“Toute personne ayant été témoin ou disposant d’éléments permettant d’objectiver le déroulé des faits est invitée à les porter à la connaissance des enquêteurs”, a souligné lundi le ministère public à l’AFP.
Jusqu’à maintenant, l’enquête était ouverte pour recherche des causes de la mort et confiée à l’IGPN, la police des polices.
“La saisine tardive d’un juge d’instruction (…) ne saurait masquer l’inaction coupable du parquet”, s’est indigné l’avocat de la famille, Yassine Bouzrou, qui regrette le délai de “cinq jours pendant lesquels la vérité a été étouffée, les preuves laissées à l’abandon, et la famille tenue à l’écart”.

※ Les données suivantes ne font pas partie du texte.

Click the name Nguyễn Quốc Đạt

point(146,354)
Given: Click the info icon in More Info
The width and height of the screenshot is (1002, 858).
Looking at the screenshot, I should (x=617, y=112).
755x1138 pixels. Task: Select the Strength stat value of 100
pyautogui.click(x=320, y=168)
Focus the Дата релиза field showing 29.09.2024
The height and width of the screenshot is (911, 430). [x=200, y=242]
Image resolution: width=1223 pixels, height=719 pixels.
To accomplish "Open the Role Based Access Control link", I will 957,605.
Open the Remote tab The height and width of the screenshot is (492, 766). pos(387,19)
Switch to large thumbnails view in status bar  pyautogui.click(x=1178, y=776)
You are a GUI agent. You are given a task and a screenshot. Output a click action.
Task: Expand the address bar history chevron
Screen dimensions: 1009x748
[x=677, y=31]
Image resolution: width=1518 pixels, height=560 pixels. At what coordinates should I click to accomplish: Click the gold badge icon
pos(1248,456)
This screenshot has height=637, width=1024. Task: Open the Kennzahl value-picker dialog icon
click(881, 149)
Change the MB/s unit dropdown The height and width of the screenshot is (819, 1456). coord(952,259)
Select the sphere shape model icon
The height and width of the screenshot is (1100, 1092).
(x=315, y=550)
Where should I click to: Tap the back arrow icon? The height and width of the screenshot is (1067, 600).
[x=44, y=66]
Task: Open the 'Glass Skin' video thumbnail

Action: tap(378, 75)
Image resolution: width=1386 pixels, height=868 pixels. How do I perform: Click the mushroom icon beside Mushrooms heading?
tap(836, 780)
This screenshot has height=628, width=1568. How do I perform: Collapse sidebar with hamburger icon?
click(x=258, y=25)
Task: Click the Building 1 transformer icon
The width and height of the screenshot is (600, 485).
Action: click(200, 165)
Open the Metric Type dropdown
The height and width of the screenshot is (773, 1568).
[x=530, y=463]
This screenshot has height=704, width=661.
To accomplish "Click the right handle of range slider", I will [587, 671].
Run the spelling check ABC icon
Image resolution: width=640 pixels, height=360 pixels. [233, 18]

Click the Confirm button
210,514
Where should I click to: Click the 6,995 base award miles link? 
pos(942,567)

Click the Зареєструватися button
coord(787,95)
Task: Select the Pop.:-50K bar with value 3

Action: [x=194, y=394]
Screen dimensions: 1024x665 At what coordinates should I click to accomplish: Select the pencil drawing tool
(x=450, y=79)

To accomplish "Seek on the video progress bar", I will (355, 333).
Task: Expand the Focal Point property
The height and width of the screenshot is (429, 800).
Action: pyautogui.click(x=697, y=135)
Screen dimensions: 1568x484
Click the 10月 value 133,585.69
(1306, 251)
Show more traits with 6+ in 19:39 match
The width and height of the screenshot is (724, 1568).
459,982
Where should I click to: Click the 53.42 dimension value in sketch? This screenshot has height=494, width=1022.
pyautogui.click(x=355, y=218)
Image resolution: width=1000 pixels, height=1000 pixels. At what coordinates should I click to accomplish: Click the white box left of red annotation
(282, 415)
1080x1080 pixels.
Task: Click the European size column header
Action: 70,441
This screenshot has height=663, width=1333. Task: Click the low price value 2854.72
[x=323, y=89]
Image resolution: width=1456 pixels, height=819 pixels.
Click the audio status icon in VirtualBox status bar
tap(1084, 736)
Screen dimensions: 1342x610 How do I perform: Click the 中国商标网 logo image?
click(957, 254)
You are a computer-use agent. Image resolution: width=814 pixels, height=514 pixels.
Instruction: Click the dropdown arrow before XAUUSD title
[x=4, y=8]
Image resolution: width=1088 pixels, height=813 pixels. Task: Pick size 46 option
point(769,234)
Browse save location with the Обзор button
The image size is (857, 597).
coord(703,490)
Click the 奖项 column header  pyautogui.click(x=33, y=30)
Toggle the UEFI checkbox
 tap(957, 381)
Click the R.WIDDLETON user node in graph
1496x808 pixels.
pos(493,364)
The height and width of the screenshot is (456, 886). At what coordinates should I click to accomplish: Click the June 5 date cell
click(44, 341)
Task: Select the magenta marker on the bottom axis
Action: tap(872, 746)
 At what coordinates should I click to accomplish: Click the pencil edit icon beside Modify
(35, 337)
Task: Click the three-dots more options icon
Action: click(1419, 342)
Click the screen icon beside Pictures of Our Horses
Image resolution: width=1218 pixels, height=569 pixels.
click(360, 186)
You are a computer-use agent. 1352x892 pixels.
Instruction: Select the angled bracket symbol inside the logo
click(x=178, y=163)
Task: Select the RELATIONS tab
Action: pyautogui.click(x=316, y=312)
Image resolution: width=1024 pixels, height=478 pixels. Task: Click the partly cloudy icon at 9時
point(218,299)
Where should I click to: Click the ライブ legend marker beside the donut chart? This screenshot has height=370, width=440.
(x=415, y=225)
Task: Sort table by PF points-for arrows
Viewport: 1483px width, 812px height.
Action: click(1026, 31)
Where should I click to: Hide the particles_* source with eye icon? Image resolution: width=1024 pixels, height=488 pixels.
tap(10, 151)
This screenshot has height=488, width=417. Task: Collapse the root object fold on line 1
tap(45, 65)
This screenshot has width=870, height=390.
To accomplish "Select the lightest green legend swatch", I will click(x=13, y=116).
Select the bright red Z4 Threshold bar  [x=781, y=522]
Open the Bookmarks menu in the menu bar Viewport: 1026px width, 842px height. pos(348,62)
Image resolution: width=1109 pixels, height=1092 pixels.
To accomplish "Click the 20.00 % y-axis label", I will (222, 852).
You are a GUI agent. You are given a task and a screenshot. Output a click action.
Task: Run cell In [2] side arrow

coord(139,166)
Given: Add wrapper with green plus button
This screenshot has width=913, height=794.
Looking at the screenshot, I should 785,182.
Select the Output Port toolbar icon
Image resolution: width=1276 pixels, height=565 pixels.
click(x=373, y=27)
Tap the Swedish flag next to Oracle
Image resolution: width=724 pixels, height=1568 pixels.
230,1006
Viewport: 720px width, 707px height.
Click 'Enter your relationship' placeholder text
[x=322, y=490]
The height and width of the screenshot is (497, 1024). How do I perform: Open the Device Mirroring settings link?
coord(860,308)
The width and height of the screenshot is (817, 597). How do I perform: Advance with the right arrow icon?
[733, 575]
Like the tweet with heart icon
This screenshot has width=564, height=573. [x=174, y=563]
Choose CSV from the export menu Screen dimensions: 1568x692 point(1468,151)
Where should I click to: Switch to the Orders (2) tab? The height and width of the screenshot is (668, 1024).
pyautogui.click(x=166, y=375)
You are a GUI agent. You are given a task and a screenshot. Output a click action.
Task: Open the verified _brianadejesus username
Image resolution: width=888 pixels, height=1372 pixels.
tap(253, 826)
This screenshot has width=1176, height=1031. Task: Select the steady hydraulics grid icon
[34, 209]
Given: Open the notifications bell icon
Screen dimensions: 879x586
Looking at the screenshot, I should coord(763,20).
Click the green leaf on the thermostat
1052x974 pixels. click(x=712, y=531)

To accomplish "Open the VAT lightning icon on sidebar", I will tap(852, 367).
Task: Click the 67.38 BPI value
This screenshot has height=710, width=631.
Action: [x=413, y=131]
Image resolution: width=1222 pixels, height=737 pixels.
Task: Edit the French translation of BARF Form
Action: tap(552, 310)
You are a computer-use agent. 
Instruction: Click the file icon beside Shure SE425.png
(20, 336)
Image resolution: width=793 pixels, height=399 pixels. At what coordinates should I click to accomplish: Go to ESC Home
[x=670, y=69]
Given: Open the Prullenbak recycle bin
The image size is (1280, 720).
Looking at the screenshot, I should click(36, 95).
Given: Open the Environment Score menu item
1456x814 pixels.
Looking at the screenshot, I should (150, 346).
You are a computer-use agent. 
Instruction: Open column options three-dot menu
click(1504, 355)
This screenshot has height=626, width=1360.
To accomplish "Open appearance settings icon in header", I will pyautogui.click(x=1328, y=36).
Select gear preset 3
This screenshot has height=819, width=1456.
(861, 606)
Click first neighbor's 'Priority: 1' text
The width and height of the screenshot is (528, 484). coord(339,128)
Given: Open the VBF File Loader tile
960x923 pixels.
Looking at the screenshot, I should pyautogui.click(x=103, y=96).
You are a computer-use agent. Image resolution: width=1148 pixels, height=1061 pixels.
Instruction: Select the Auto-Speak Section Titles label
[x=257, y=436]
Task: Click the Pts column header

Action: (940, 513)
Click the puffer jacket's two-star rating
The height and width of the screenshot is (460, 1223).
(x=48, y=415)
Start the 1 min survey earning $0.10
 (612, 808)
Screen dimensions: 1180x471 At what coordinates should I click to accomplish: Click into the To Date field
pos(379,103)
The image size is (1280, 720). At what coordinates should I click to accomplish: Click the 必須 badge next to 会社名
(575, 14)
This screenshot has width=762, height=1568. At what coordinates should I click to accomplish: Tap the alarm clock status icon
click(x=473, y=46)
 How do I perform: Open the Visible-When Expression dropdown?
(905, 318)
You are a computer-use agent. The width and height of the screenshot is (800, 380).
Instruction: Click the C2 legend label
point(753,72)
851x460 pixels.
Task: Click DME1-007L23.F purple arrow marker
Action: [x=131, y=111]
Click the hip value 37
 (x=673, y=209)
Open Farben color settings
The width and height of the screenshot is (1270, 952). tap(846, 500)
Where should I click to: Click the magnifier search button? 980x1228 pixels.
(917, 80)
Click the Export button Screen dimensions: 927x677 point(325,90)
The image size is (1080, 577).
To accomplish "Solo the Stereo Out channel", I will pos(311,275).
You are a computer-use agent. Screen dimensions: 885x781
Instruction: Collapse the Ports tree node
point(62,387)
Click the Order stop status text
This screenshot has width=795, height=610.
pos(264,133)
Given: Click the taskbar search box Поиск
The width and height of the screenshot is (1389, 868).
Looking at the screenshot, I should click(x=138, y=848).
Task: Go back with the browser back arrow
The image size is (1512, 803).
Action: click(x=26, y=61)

Pas de certitude sur le décès
Le parquet a de son côté fait valoir s’être rendu sur place “dès qu’il avait été avisé” du décès, “accompagné du commissaire de permanence de l’IGPN”.
Puis, “en l’absence initiale de tout élément connu sur les causes du décès, une enquête en recherche des causes de la mort a été ouverte, cadre juridique permettant le recueil des auditions et la possibilité d’ordonner une autopsie, ce qui a été fait immédiatement”, a-t-il souligné.
Après réception des “premiers éléments” et du rapport d’autopsie, le parquet a ouvert une information judiciaire, “comme systématiquement lorsqu’une personne décède dans des conditions suspectes ou inexpliquées dans un lieu de privation de liberté”.
“Le rapport d’autopsie n’apporte pas à ce stade de certitude sur la causalité du décès” et des “analyses toxicologiques et anatomopathologiques” doivent être menées, précise-t-il.
“Un réexamen du scanner par des radiologues a été ordonné, de même que les examens complémentaires dont les conclusions ne seront pas disponibles avant plusieurs semaines”, ajoute le ministère public.